Julie Fragar’s paintings in ‘GOMA Q’ are from an ongoing series inspired by the migration story of Antonio de Fraga – the first of Fragar’s paternal family to arrive in Australia. At the age of 12, Antonio was sent by his father, unaccompanied, on an American whaling ship on a six-year journey from his home in the Azores islands off the west coast of Portugal. The ship was wrecked off the Malay coast, where the crew starved for many days before being washed to shore. After living in Malaya for several years, Antonio departed again only to become shipwrecked off Fiji and captured by local cannibals. Though his fellow travellers were eaten, Antonio was released to missionaries, who then brought him to Sydney.

Fragar explains her approach to these works:

. . . these works are an imaginary and mixed-up interpretation of that factual story.
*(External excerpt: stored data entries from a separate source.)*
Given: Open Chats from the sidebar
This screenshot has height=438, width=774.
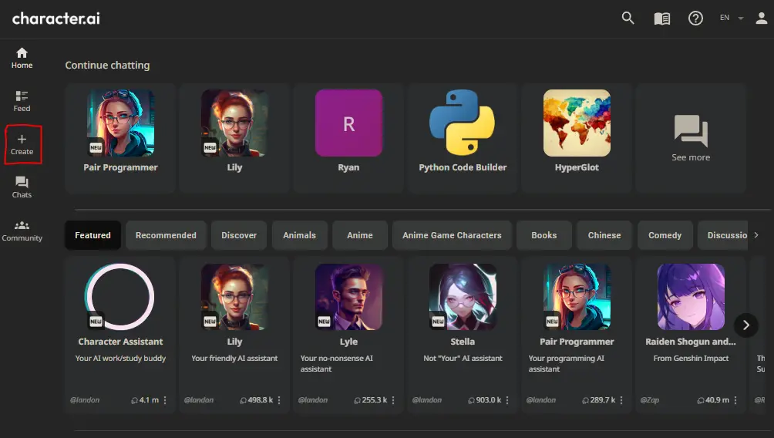Looking at the screenshot, I should point(22,187).
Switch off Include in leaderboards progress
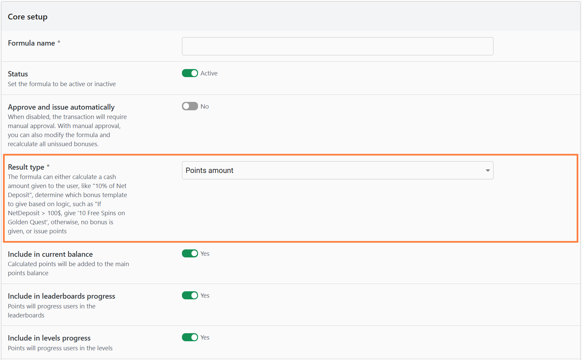The width and height of the screenshot is (582, 360). pos(190,295)
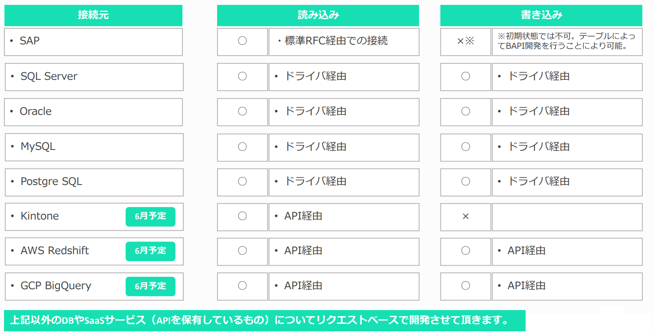653x334 pixels.
Task: Click the SAP BAPI development note cell
Action: tap(567, 41)
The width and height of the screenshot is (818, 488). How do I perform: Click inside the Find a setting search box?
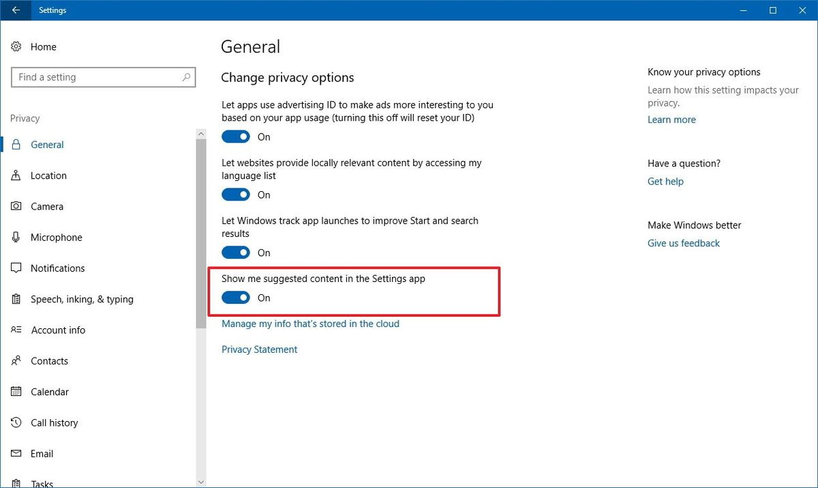point(102,77)
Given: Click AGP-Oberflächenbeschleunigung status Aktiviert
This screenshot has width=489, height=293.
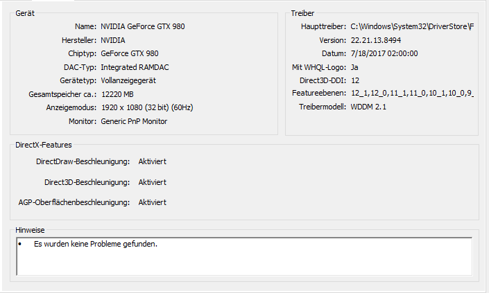Looking at the screenshot, I should coord(152,202).
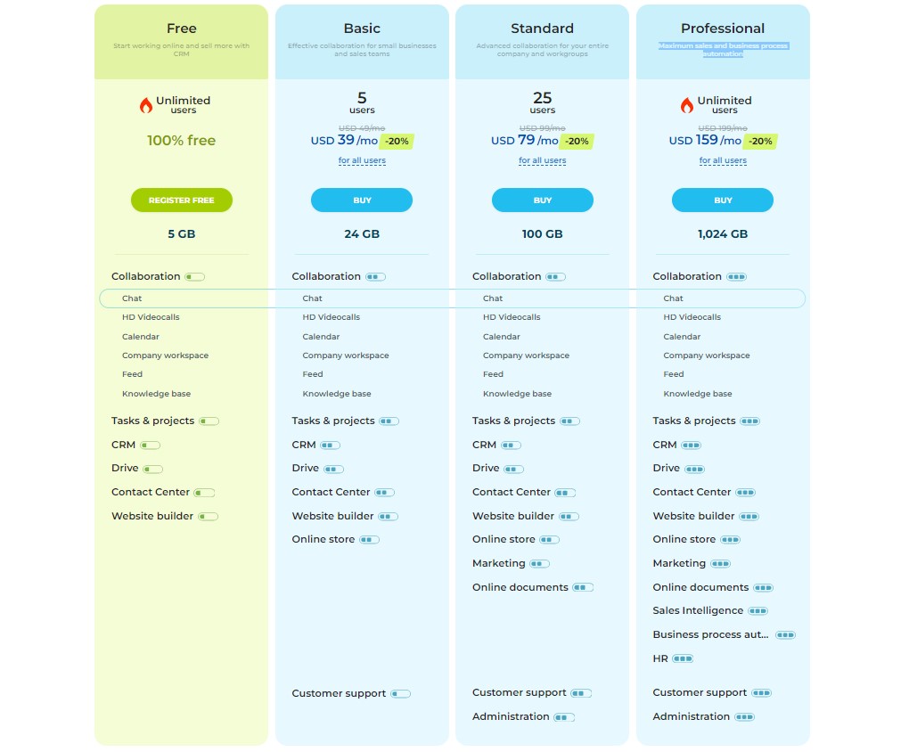Expand Business process automation in Professional plan
The width and height of the screenshot is (909, 752).
710,635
The images are not concrete. They hypothesise how the story might have played out ontologically and psychologically. What was definitive (and difficult) lived experience for my ancestors becomes, in the studio, a self-reflexive source of drama, where people become characters and lives end up the oblique stuff of painting.

Julie’s work is on view in ‘GOMA Q: Contemporary Queensland Art’ currently at the Gallery of Modern Art (GOMA) until 11 October. The accompanying publication profiles the latest innovations and achievements by some of Queensland’s leading visual artists.